Sigh, Brother: Let’s Come To Terms With Hulk Hogan’s Return To WWE

Today, TMZ Sports confirmed what wrestling fans who keep their ear to the ground have known for a while — Hulk Hogan is returning to WWE, just in time for WrestleMania XXX and the launch of the WWE Network.

The report:

Hulk Hogan is returning to the WWE, brother … TMZ Sports has learned.

We know .. Hogan has been training at the WWE Performance Center in Florida … and our rock-solid wrestling sources tell us the Hulkster will make his re-debut with the WWE on “Monday Night Raw” on Feb. 24th.

It’s unclear if Hulk — who hasn’t been with the WWE since 2007 — will actually be wrestling a full match … but we’re told he plans to get physical.
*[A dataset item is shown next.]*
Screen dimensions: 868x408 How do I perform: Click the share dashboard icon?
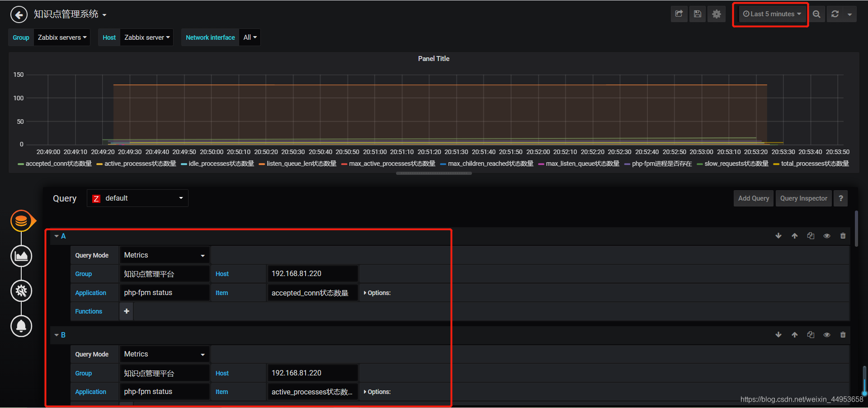(x=679, y=14)
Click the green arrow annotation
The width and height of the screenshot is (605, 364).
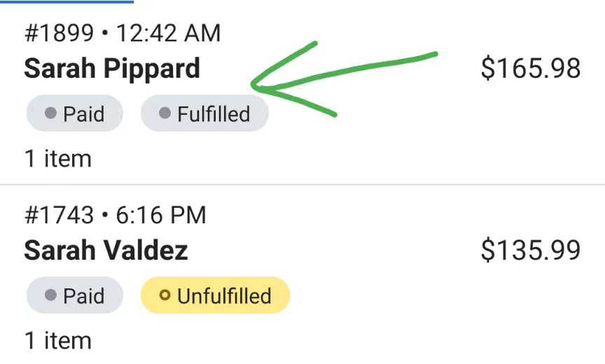pyautogui.click(x=343, y=79)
They even included a picture of Hogan at WWE’s Performance Center, if an official announcement wasn’t officially official enough:

I love this photo for two reasons:

1. Normal Smiley
2. Sara Del Rey being positioned as far away from Hogan as possible

As a jaded wrestling fan, I’m stuck between objective acceptance of the news and wanting to throw myself through a window. Objectively, Hogan is one of (if not the) most important professional wrestlers in history. He’s a pop culture icon. The guy fought Rocky, for God’s sakes. He’s a 12-time World Champion, a two-time Royal Rumble winner, a Hall of Famer and responsible for two wrestling popularity booms in two different decades. When people think of “wrestling,” they think of Hulk Hogan, for better or worse.
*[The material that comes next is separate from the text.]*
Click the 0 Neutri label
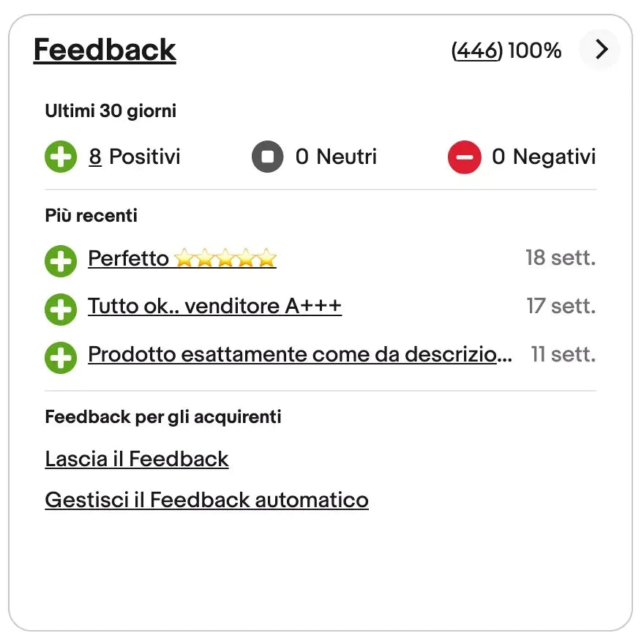This screenshot has height=644, width=644. [336, 157]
At the same time, he’s Hogan. To a certain kind of wrestling fan, you might as well be calling him the devil. He’s the guy who figuratively pulled out his burnt sienna-colored junk at WrestleMania IX and pissed all over Bret Hart. He ruined a year of build-up against Sting at Starrcade 97 because he could. He’s the guy who showed up in WCW in the mid-90s and replaced all the company’s good wrestlers (Cactus Jack, Stunning Steve, Ricky Steamboat, etc.) with his friends (Brutus Beefcake, the Nasty Boys, Hacksaw Jim Duggan). He took over a struggling but doing-something TNA Wrestling, ran it down for having a “playpen ring” and made it an arduous exercise in getting his family over. He’s a reality show star who has never been the star of something that wasn’t completely embarrassing and has … well, take a look at his Wikipedia page:

Oddly enough, the guy became the best and worst things about pro wrestling simultaneously. He is pro wrestling.
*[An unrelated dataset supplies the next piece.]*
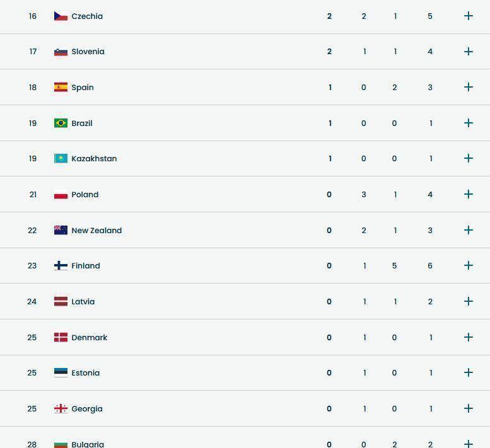Click Finland's total medal count 6
The image size is (490, 448).
[x=430, y=266]
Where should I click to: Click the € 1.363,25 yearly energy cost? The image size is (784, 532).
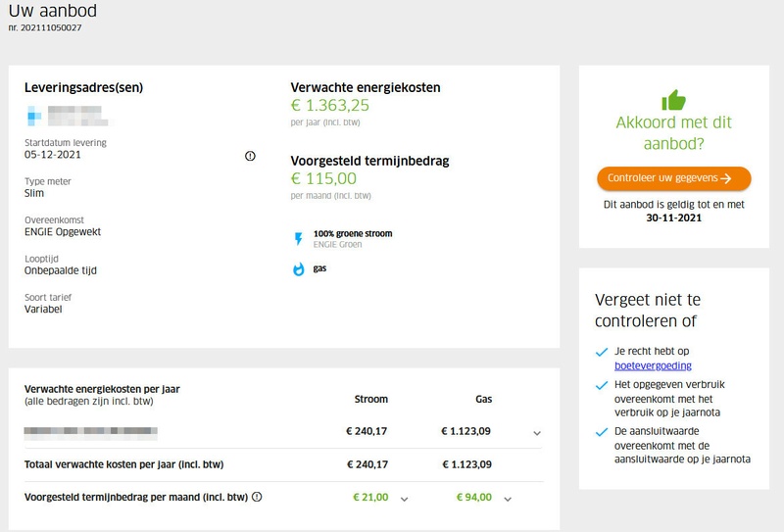pos(329,106)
So here’s what I’m doing: I’m coming to terms with it now, before he shows up. The one thing we can guarantee is that he’ll stand in the ring without saying anything for as long as possible to milk the reaction. Then, it’s a matter of whether he’s just there as a legend who might occasionally punch Heath Slater, or the guy who is straight up gonna big boot and leg drop Antonio Cesaro for daring to call himself a Real American. It’ll be nice to have him around if it’s the former. Jesus take the wheel if it’s the latter.

What’s your favorite Hulk Hogan memory? What’s your LEAST favorite? Let us know.